◆ **EXERCISE GOAL**: Rewrite the lines from the one containing "Divulgação (471, 1482)" through the one containing "dicas (522, 1680)", both included, as a numbered list. Skip any blank lines.

Click-target data

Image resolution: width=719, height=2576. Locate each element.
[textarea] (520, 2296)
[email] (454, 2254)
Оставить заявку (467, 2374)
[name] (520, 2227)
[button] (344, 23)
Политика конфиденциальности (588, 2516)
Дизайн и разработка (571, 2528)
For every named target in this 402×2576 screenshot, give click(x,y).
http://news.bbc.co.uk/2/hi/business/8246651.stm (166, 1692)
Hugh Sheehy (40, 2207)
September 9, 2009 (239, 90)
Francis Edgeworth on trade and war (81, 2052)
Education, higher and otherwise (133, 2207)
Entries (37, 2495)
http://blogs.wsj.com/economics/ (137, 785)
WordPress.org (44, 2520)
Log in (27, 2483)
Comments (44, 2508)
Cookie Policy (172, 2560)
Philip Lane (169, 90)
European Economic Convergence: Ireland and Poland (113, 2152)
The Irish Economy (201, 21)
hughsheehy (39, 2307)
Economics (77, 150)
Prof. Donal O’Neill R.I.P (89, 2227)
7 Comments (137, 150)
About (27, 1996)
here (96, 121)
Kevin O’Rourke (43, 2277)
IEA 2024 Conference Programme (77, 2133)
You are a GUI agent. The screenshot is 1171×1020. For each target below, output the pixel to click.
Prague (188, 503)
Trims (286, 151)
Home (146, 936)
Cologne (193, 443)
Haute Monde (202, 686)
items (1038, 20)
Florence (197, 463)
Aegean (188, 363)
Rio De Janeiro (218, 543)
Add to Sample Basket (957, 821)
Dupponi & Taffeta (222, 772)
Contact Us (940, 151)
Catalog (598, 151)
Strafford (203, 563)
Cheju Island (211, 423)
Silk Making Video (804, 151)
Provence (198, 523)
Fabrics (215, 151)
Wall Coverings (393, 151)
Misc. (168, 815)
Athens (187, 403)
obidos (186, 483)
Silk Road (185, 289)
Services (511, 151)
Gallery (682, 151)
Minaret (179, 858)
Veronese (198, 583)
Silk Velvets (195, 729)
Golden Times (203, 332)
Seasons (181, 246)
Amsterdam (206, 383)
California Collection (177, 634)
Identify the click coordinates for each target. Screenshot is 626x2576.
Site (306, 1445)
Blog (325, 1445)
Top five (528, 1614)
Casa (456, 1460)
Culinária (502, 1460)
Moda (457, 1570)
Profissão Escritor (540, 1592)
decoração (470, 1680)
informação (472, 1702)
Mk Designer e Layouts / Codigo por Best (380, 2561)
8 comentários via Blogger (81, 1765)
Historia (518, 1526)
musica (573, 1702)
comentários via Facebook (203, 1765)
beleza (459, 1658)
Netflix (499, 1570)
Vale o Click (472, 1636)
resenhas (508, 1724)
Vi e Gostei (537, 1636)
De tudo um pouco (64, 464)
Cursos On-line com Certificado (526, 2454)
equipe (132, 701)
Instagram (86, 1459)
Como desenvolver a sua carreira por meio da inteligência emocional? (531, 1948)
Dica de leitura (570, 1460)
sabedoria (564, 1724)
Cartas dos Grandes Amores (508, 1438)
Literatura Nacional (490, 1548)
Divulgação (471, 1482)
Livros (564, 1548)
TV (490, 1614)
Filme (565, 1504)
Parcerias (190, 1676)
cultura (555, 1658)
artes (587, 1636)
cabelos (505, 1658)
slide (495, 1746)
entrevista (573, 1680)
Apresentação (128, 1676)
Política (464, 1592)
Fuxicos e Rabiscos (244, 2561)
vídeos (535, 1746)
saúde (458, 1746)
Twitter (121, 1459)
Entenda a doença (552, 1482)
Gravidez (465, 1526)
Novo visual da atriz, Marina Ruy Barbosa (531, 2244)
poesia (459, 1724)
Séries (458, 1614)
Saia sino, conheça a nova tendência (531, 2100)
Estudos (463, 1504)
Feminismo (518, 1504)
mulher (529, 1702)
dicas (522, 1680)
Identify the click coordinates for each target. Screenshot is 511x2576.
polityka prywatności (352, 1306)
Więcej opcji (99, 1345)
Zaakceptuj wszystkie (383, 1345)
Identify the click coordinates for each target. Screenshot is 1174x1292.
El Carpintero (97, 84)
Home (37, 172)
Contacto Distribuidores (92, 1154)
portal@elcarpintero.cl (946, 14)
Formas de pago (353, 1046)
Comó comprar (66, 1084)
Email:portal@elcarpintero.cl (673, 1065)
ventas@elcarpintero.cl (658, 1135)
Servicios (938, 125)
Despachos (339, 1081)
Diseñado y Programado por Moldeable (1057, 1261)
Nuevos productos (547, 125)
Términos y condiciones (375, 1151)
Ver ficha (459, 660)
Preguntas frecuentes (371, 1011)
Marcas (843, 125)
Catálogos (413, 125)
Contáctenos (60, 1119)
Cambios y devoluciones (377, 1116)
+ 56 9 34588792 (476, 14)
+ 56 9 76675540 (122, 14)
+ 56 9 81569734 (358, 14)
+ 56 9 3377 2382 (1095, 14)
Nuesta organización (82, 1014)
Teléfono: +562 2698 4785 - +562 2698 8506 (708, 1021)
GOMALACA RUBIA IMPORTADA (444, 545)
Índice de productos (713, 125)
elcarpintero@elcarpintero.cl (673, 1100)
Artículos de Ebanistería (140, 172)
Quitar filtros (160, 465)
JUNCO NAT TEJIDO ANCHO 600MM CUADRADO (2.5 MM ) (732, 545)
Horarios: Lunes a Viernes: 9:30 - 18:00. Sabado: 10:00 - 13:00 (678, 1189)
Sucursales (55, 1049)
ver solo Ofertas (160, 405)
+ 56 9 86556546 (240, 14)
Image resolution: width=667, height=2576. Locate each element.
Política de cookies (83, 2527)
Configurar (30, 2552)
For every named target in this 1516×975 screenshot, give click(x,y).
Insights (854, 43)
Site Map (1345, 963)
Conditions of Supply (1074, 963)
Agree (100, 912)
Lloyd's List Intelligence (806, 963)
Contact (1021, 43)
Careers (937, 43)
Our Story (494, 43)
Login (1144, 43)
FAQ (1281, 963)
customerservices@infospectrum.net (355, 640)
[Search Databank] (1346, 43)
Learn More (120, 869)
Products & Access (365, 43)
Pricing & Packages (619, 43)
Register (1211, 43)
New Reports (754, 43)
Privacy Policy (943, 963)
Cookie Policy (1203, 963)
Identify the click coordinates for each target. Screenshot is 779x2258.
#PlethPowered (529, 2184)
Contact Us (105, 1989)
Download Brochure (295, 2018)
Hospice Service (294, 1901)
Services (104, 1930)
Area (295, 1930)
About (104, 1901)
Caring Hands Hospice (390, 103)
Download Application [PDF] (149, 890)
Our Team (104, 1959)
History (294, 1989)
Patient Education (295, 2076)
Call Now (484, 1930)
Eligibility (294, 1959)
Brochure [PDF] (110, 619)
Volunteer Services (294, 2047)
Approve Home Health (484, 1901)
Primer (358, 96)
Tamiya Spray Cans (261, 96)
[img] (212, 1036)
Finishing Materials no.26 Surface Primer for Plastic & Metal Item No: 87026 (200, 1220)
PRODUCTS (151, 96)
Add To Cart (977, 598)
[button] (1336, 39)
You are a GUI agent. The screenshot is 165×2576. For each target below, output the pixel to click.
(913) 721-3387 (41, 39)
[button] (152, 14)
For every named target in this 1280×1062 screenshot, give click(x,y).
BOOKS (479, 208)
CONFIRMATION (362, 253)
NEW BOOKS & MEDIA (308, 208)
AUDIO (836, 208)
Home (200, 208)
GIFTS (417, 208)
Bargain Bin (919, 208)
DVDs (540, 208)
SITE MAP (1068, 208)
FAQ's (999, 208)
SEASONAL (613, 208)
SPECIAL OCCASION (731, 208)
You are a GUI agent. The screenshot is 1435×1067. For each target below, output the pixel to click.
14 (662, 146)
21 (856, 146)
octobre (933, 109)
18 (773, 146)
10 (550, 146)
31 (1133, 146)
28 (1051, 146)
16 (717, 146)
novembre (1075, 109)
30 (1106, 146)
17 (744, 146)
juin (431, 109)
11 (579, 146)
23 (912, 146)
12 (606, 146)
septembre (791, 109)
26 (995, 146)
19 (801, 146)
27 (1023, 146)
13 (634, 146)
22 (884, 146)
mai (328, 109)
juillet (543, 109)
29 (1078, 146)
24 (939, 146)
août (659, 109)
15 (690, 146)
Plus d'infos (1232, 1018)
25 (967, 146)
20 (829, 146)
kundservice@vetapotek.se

◆ **TASK RESPONSE**:
1. Divulgação (471, 1482)
2. Livros (564, 1548)
3. TV (490, 1614)
4. Filme (565, 1504)
5. Parcerias (190, 1676)
6. cultura (555, 1658)
7. artes (587, 1636)
8. cabelos (505, 1658)
9. slide (495, 1746)
10. entrevista (573, 1680)
11. Apresentação (128, 1676)
12. Política (464, 1592)
13. Fuxicos e Rabiscos (244, 2561)
14. vídeos (535, 1746)
15. saúde (458, 1746)
16. Twitter (121, 1459)
17. Entenda a doença (552, 1482)
18. Gravidez (465, 1526)
19. Novo visual da atriz, Marina Ruy Barbosa (531, 2244)
20. poesia (459, 1724)
21. Séries (458, 1614)
22. Saia sino, conheça a nova tendência (531, 2100)
23. Estudos (463, 1504)
24. Feminismo (518, 1504)
25. mulher (529, 1702)
26. dicas (522, 1680)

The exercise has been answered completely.